Esta tarea le corresponde a las empresas mineras para disminuir la resistencia que enfrentan y ganarse la confianza de las comunidades aledañas a los yacimientos, pero también al propio Estado, que deja de recaudar impuestos que podría utilizar para financiar mejores servicios públicos e infraestructura.

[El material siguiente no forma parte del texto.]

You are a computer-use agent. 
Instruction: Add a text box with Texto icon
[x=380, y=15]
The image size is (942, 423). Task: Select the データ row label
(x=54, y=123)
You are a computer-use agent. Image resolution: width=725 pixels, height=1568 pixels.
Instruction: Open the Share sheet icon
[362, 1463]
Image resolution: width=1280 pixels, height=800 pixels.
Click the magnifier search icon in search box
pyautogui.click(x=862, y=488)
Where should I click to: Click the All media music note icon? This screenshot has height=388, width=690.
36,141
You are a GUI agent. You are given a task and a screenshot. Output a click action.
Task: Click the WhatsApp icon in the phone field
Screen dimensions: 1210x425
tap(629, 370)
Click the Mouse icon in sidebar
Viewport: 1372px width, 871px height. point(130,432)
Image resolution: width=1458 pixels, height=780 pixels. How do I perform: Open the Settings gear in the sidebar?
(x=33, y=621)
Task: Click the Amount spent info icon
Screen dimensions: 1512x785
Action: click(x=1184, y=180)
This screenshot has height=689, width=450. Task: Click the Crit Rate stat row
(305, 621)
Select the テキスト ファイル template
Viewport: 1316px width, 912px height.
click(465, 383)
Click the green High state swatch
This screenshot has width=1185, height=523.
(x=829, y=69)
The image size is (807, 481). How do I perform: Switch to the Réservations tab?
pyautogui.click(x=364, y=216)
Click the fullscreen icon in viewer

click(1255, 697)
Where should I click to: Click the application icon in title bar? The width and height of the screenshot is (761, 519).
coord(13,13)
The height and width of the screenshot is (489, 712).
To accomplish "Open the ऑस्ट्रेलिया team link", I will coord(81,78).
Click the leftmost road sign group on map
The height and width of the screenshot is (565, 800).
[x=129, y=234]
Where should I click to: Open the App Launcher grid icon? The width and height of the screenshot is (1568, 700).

Ese sería un paso en la dirección correcta para reparar la imagen de esta actividad y revertir el déficit de inversión que viene aquejando al sector. Por suerte, proyectos no faltan. Tenemos una cartera valorizada en más de US$53.000 millones, que en caso de ejecutarse podría darle un fuerte impulso al PBI. Dejar pasar la oportunidad para sacarlos adelante sería una irresponsabilidad mayúscula en un país que hoy, más que nunca, necesita reactivar todos sus motores de crecimiento.